The chamber persuaded local companies to stay, and it wooed out-of-state companies. One such business was CompassLearning. Last March, the company left San Diego to make its educational software here with lower expenses and more high-tech employees. Executives had grown tired of battling for the few programmers in town while trying to persuade others to move to San Diego.
"Recruiting people from Nevada and Texas to move to Southern California is a real problem because of the cost of living and quality-of-life issues," said Eric Loeffel, president of CompassLearning, which consolidated three offices in Austin. "I don't have that problem now. Austin is an attraction."

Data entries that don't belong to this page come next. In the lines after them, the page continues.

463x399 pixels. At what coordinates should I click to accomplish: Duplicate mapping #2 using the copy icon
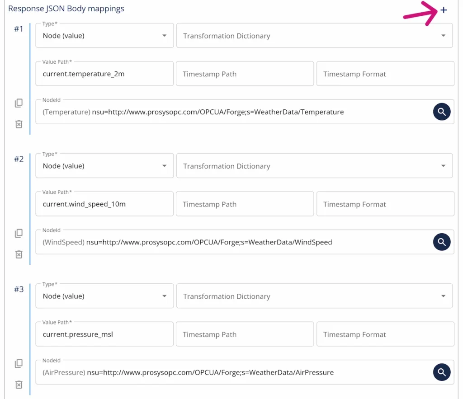point(18,233)
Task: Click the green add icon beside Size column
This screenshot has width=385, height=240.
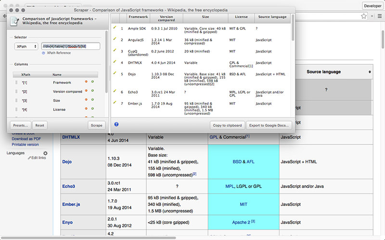Action: pyautogui.click(x=92, y=100)
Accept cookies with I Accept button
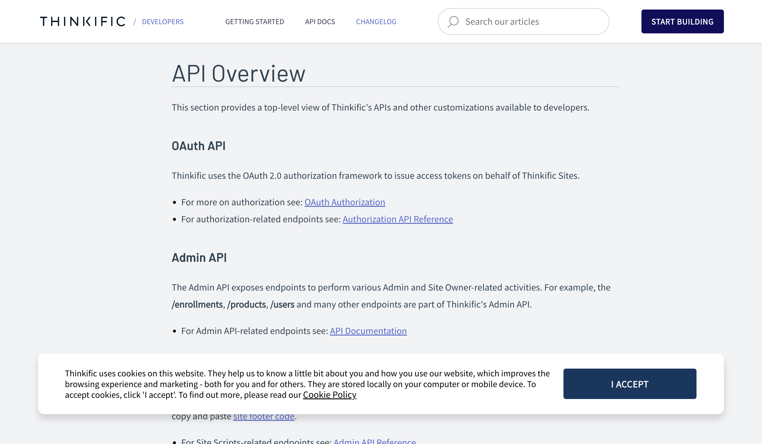This screenshot has height=444, width=762. pyautogui.click(x=629, y=384)
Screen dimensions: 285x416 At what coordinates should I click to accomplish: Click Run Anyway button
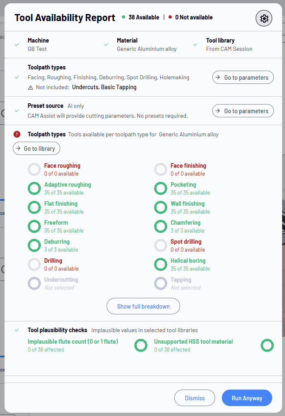(x=247, y=398)
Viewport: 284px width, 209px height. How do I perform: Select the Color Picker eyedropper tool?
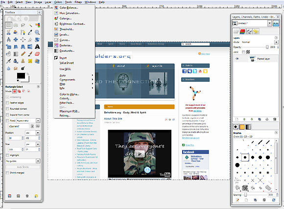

Low housing prices have also persuaded others to relocate. Sales of single-family homes climbed 10 percent in 2006, versus 2005, according to the Austin Board of Realtors. The median home price was $174,500, up 6 percent. The median price nationally was $222,000.The housing market has attracted residential developers, and many are pouring into downtown. There are 4,200 apartments and condominiums being planned or under construction there, leading some to wonder if there is enough demand for them. Charles Heimsath, president of Capitol Market Research, estimates there is enough demand to absorb 300 to 400 units a year.
"If all those units are built at the same time, I think we would have a glut," Mr. Heimsath said. "But it's extremely unlikely all of these projects will come online at the same time."

The Novare Group, an Atlanta builder that specializes in high-rise condominiums, is betting at least $145 million that the housing market will remain strong. It chose Austin for its first project outside of the Southeast and eventually plans to put up several mixed-use projects here.
Last summer, the developer broke ground on a 44-story downtown tower with 432 condos. Prices will probably range from $190,000 for a one-bedroom to $300,000 for a two-bedroom. Novare is also building two towers with ground-floor stores, 100 hotel rooms and more than 900 condominiums. Several other mixed-use projects are also in the works.
"You see a lot of patents, good population growth and perfect demographics," said Judd L. Bobilin, Novare's chief development officer. "Those are all strong indicators things are going to take off."